For the records below, tally every line that has the word "will" and reply with the number alone.

[Stored records]
··········
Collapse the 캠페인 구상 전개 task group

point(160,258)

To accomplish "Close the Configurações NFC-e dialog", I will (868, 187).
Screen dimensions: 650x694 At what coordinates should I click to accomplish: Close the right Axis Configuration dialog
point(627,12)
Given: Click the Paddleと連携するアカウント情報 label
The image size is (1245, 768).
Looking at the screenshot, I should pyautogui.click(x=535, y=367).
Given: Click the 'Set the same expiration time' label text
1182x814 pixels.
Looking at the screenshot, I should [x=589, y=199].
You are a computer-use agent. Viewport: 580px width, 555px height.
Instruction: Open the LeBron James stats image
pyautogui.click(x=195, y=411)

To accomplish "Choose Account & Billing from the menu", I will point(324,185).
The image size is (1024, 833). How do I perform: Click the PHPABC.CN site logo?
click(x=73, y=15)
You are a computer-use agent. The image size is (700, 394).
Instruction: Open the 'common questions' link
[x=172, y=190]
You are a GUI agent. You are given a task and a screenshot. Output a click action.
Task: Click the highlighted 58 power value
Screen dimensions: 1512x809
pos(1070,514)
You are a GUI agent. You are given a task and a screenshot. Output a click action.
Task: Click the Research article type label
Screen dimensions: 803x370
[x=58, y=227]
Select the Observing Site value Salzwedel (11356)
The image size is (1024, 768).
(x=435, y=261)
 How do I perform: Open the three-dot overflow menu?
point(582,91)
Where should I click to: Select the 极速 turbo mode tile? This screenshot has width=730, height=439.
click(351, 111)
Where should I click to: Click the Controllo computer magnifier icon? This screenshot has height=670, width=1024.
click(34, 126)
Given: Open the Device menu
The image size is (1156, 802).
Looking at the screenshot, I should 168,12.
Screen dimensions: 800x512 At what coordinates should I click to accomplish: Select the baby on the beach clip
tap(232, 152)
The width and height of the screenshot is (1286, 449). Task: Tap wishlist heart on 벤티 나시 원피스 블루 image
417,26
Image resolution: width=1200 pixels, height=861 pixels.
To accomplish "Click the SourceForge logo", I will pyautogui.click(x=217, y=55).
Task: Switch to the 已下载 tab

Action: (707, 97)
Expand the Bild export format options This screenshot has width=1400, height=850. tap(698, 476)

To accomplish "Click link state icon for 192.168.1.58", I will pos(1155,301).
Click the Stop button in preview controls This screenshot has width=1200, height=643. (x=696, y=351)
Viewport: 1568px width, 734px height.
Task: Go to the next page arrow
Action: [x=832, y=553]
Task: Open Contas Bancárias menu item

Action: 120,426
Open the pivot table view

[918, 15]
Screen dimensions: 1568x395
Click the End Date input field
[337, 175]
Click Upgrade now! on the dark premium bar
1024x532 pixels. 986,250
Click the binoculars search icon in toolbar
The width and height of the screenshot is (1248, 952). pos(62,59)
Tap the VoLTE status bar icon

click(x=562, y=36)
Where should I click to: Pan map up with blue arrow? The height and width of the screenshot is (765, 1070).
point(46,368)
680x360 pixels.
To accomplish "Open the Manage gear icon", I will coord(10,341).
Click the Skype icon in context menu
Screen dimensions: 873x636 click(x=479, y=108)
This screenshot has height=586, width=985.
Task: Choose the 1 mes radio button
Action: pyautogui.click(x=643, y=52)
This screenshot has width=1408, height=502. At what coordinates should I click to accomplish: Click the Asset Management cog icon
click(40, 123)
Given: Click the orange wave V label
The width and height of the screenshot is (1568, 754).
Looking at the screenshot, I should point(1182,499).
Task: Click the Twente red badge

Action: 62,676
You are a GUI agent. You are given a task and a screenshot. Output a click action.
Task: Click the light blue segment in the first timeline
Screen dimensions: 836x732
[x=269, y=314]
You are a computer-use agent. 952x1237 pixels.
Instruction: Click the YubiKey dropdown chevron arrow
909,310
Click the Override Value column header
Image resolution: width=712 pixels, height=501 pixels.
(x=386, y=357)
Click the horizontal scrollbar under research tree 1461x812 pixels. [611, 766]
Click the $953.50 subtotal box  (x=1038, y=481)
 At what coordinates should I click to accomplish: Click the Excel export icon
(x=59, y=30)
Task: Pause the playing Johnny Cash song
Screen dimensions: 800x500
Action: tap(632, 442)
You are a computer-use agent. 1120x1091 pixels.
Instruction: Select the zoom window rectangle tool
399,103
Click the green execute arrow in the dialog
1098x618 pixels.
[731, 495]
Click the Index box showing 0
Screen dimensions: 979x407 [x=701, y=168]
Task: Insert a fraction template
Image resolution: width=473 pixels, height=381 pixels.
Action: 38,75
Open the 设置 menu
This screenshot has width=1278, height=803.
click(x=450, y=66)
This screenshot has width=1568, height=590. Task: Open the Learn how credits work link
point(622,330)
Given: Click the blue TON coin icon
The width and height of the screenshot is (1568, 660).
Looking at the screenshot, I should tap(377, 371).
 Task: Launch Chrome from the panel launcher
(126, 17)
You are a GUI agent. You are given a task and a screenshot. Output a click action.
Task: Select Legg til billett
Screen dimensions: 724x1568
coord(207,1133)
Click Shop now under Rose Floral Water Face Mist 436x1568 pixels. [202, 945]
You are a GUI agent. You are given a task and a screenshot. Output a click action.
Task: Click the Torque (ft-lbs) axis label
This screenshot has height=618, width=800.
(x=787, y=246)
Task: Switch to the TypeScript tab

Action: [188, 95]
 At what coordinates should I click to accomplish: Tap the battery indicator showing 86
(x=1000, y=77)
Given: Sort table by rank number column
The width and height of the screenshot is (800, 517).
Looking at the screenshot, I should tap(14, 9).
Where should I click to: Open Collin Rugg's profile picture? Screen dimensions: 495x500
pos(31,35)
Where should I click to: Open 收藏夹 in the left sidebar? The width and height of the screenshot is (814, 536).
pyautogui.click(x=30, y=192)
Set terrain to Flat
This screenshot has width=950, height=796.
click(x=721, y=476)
··········
- ANSWER BOX -
5